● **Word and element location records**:
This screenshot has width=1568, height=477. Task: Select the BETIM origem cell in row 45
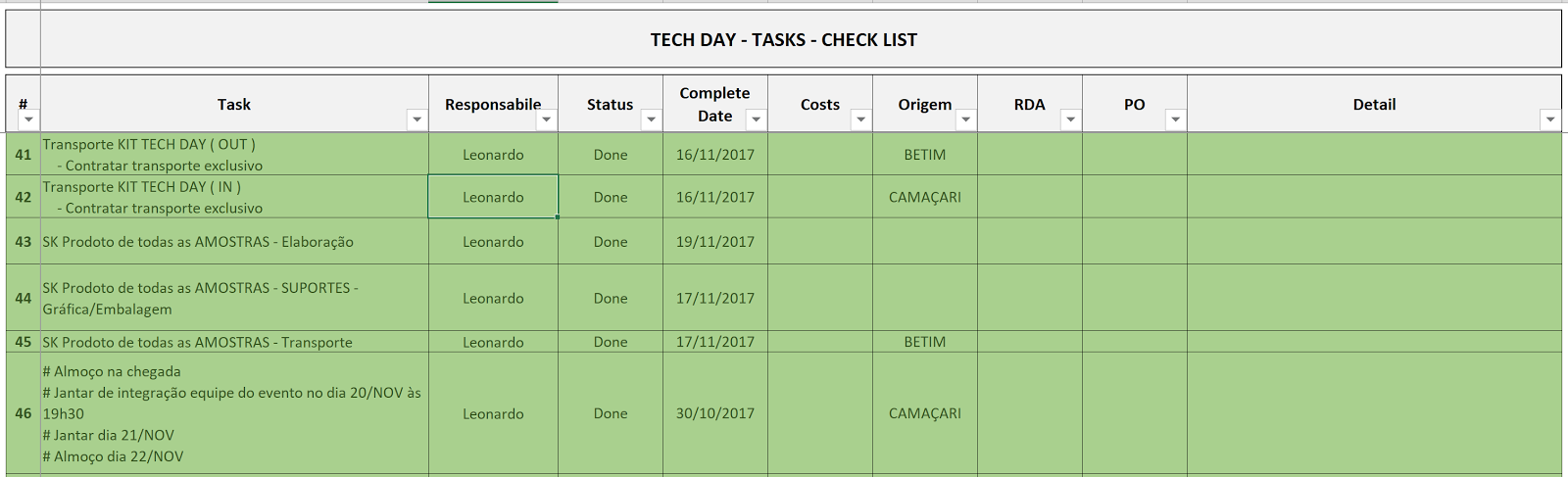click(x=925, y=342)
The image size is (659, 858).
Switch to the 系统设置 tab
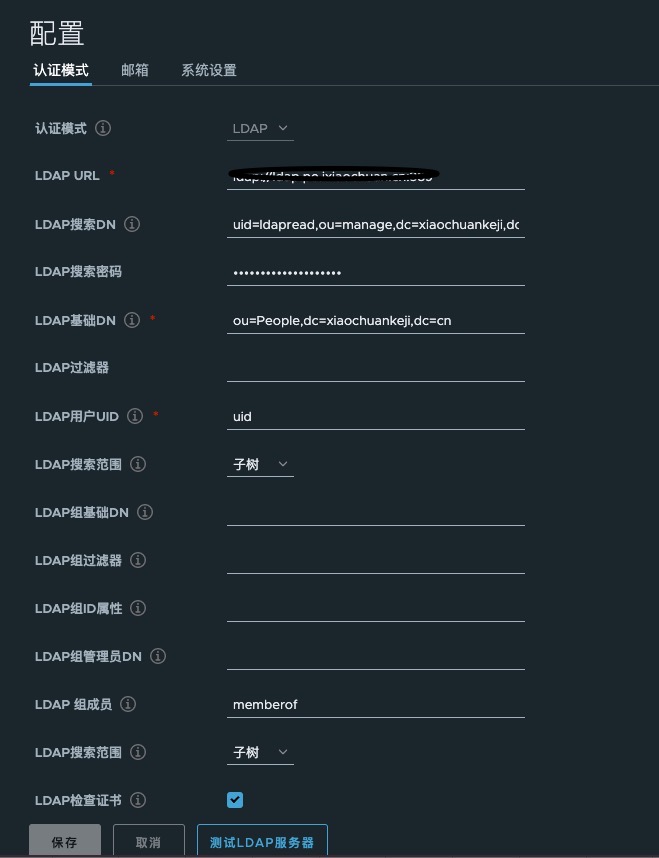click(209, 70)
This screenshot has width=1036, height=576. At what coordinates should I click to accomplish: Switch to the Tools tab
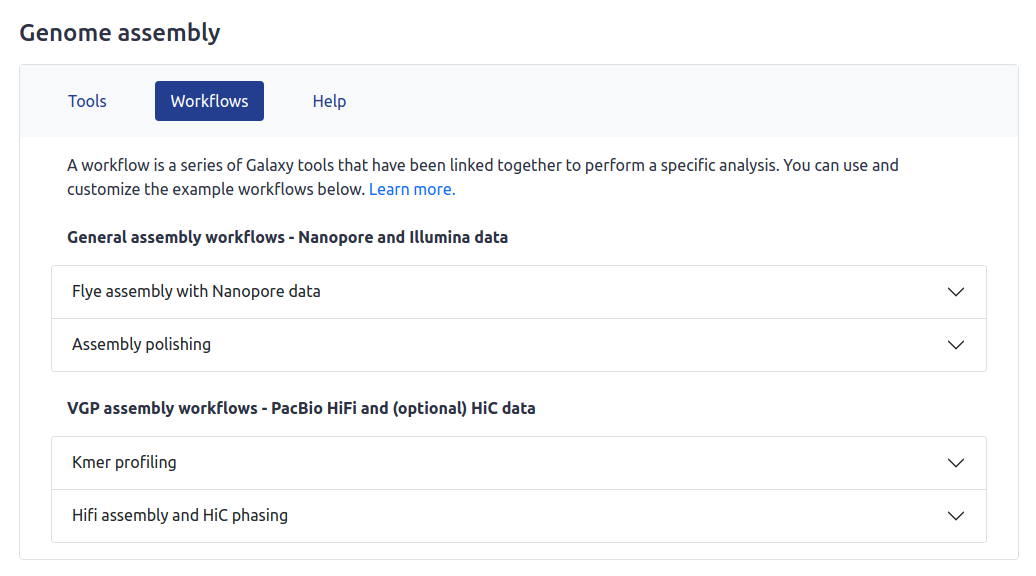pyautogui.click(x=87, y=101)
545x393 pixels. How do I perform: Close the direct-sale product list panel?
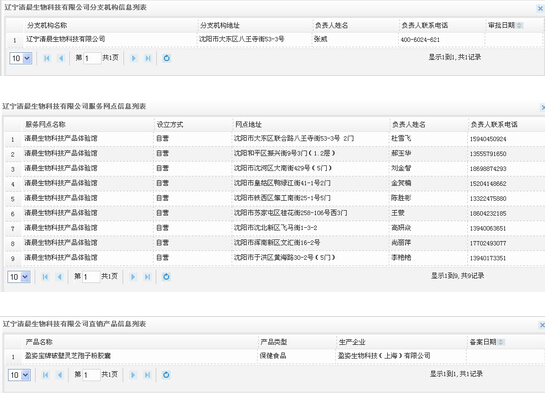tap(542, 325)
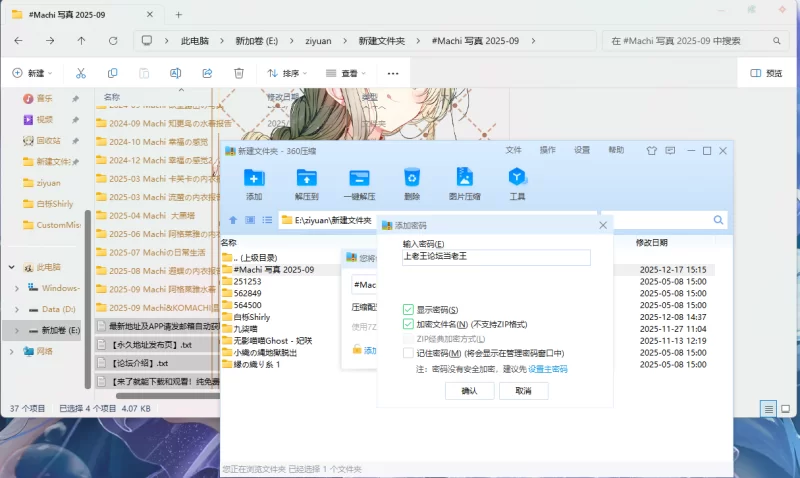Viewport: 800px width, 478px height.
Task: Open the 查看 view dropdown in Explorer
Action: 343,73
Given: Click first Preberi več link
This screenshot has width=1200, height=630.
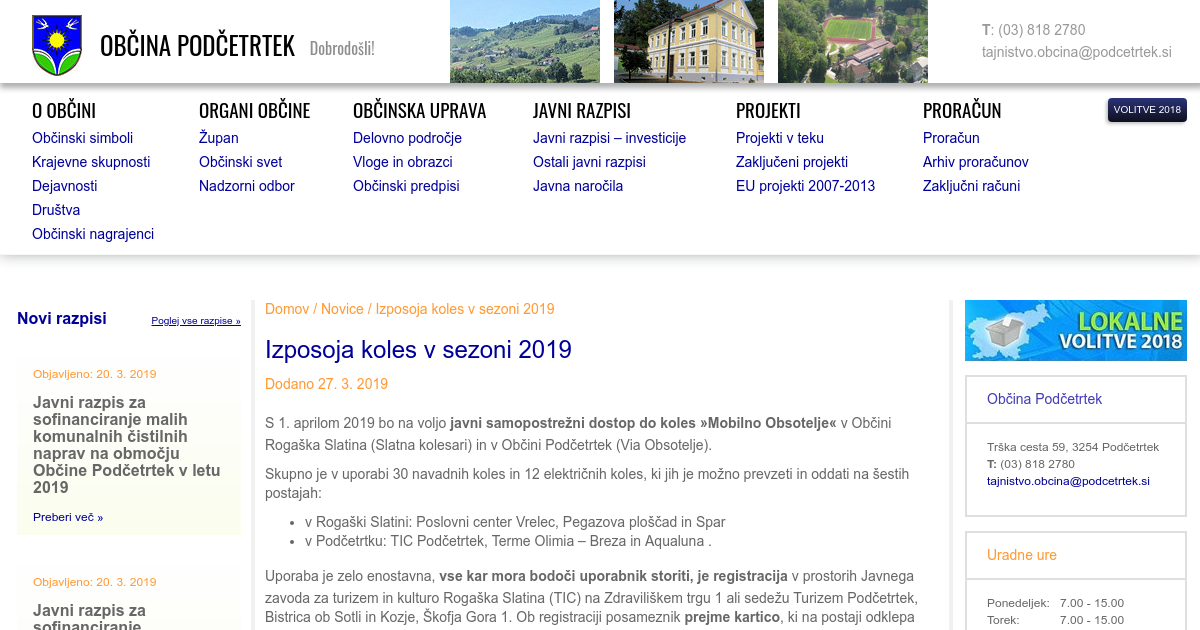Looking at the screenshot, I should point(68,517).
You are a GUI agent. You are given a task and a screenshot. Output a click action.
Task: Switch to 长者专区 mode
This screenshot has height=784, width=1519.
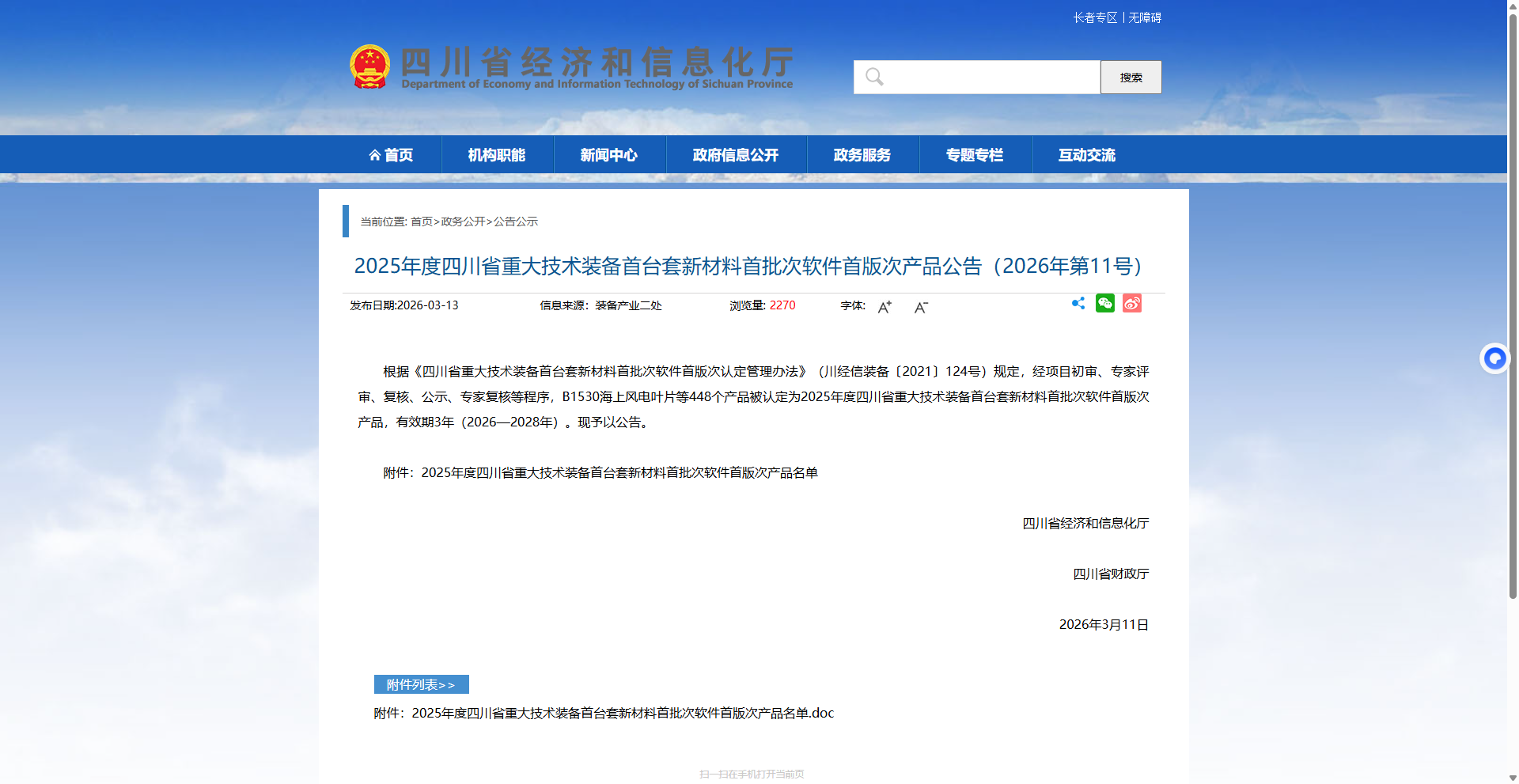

● **Given problem**:
Change the rows above by replacing "Switch to" with "Go to" everywhere it appears, leaving everything else as is. Don't include the pictures in your answer.

● **Solution below**:
This screenshot has width=1568, height=477. Task: Select the BETIM origem cell in row 45
click(x=925, y=342)
The image size is (659, 858).
Go to the 系统设置 tab
click(209, 70)
This screenshot has width=1036, height=576. At what coordinates should I click to accomplish: Go to the Tools tab
pyautogui.click(x=87, y=101)
545x393 pixels. How do I perform: Close the direct-sale product list panel?
tap(542, 325)
Viewport: 800px width, 478px height.
Task: Open the 查看 view dropdown in Explorer
Action: 343,73
Given: Click first Preberi več link
This screenshot has width=1200, height=630.
Looking at the screenshot, I should point(68,517).
You are a GUI agent. You are given a task and a screenshot. Output a click action.
Task: Go to 长者专区 mode
This screenshot has height=784, width=1519.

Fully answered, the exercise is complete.